Shopify Application starter with React, Polaris, Express, and Postgres.

Description

Use this project as a starter for applications using the Shopify API. It gives you all the required code for authenticating with a shop via Oauth. It even includes billing. It also demonstrates the usage of the Embedded App SDK.

The project has a create-react-app client application backed by an Express server. It fetches a list of products from the shop. You can then add more with the ResourcePicker from the Embedded App SDK.

Why use this?

If you're a Javascript developer, use create-shopify-app to kickstart your development. It saves you a lot of time you'd use on setting up the project. You get everything you need to build a modern Shopify app with your favorite tools:

  • React, JSX, ES6, and Flow syntax support.
  • A Webpack Dev server with live reloading
  • State management with Redux
  • React Router v4
  • Embedded App SDK and Polaris
  • Unit testing with Jest
  • All the code for authenticating with a shop via oAuth using Express middleware
  • Middleware for setting up billing and recurring charges
  • Best practices from the community

Prerequisites

This project uses Postgres for data persistence and Redis for session management. You'll need to install and run both. You'll also need Node and npm.

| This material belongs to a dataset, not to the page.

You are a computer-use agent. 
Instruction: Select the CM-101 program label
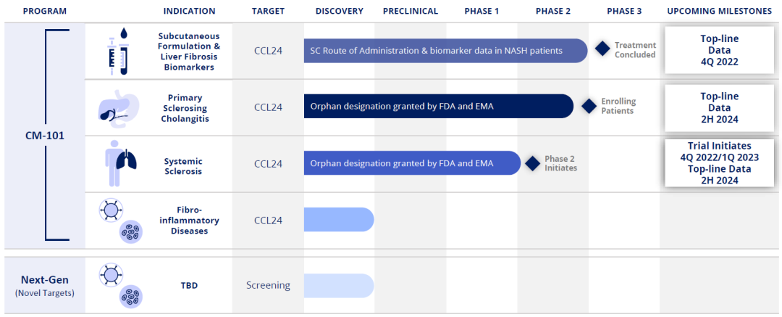point(45,135)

Download the project from this Github repository and install dependencies:

  1. Run npm install from the root to install main dependencies
  2. Run cd react-ui && npm install for client-side dependencies
  3. Expose your application to the Internet using ngrok. See Shopify's documentation . (replace port 4567 with 3000)

Getting started

The following list of steps will get you ready for development.

Step 1: Becoming a Shopify App Developer

If you don't have a Shopify Partner account yet head over to http://shopify.com/partners to create one. You'll need it before you can start developing apps.

Once you have a Partner account create a new application to get an API key and other API credentials.

Step 2: Configuring your application

When you start ngrok, it'll give you a random subdomain (*.ngrok.io).

In the project root directory, open server/config/index.js. Set APP_URL to the subdomain ngrok assigned to you. In production, this value should match your deployment URL (for example, **.herokuapp.com). Also, set your APP_NAME.

In the project root directory, create a new file named .env and open it in a text editor. Login to your Shopify partner account and find your App credentials. Set your API key and App secret in the .env file.

SHOPIFY_API_KEY=your API key
SHOPIFY_API_SECRET=app secret

In the react-ui directory, create a new file named .env and open it in a text editor. Set your API key and development store URL.

REACT_APP_SHOPIFY_API_KEY=your API key
REACT_APP_SHOP_ORIGIN=your-development-store.myshopify.com

You'll only use these values in development. The Embedded app SDK uses them to initialize itself. In production, they are injected by the Express server in the built client app.

Your api credentials should not be in source control. In production, keep your keys in environment variables.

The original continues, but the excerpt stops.